PROBLEM TO SOLVE: In the Mexico City blog post below, who helped the writer split each day into work and enjoyment?

── GIVEN TEXT ──

I’ve been in Mexico City for about a week now. The city’s tempo is just like most other urban centers of the world, fast paced and congested simultaneously. The streets overflow with pedestrians, careening taxis and sirens morning, noon and night.

I haven’t blogged in a few days. I’ve been walking the streets of the Mexico city for hours at a time when not working. Public transportation and walking are great ways to learn a city’s secrets. I have to admit though that Ive been a little anxious about getting back to my hotel to return emails, phone calls, and respond to communications on social networks. My tour manager, Alberto, has helped me to divide my days in half. One half = work and, of course, the other half = enjoyment.

I did have an incident occur a few days ago that I wanted to share with you. My tour manager and I completed work at a school early in the day and headed back to our hotel. When we arrived to the hotel I noticed, as we were exiting the cab, that neither of us had my camera bag.

Time to panic right? We searched the cab and didn’t find it. We assumed that we had left it at the school. There was nowhere else it could be. Since I had to return to the same school the following day it wasn’t an issue.  I found a silver lining for this mishap. Had I managed to bring all of the audio/video equipment back with me, I would have been trapped in my hotel room working. Since I couldn’t work without the equipment I took it as a sign that I needed to just relax. What did I do to relax you may ask? Well, of course, I walked the streets of Mexico City for a few hours.

The next morning when I arrived at the school and inquired about my cameras I discovered that they were not there. They were missing. Time to panic right? I had, literally, no idea where the cameras could be. The school’s administrator went into action searching high and low, calling in the assistance of everyone on campus. The entire school was on alert and searching for my missing cameras.

───
── GIVEN DATA ──

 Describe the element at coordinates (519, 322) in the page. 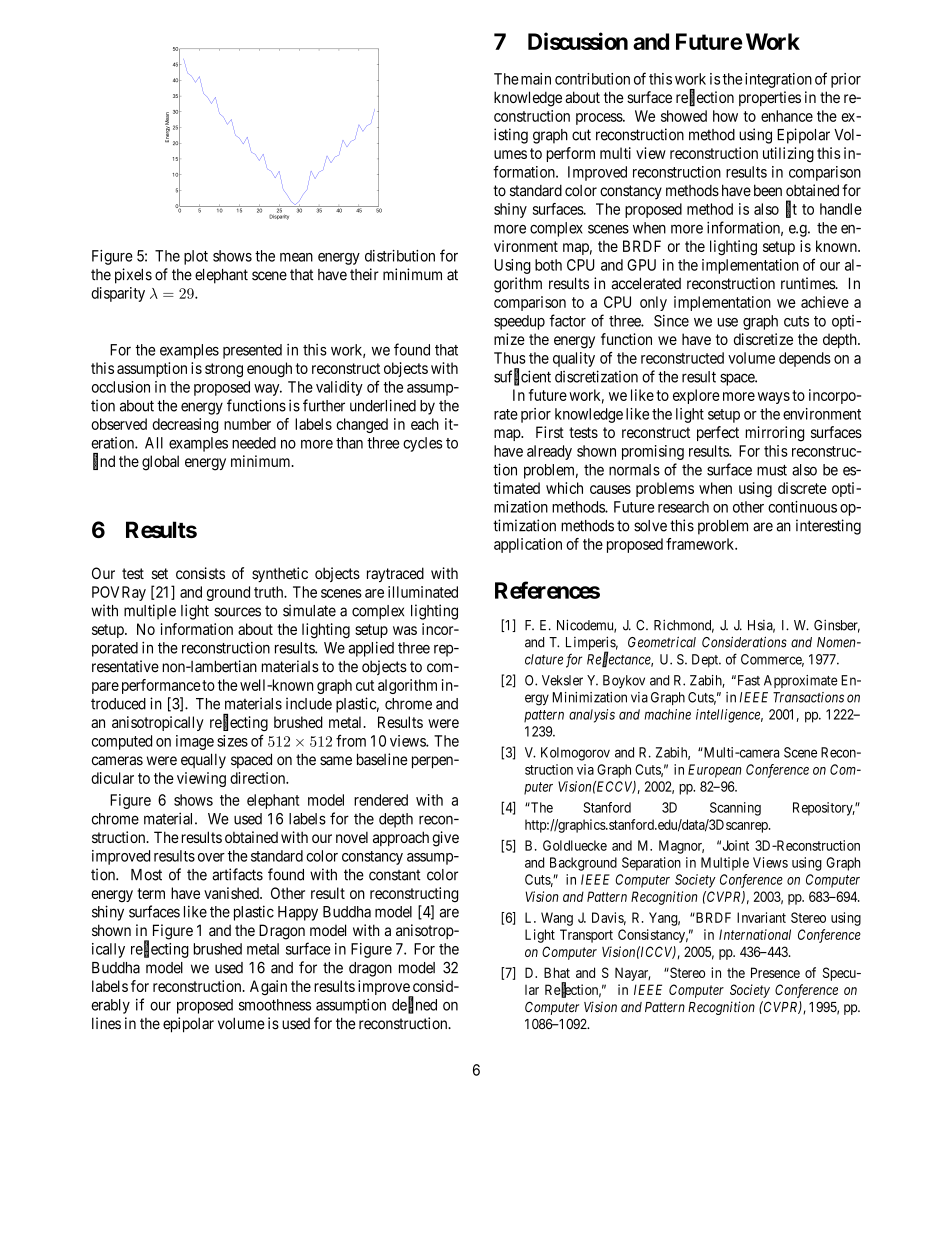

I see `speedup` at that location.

───

EXERCISE SOLUTION: The tour manager, Alberto.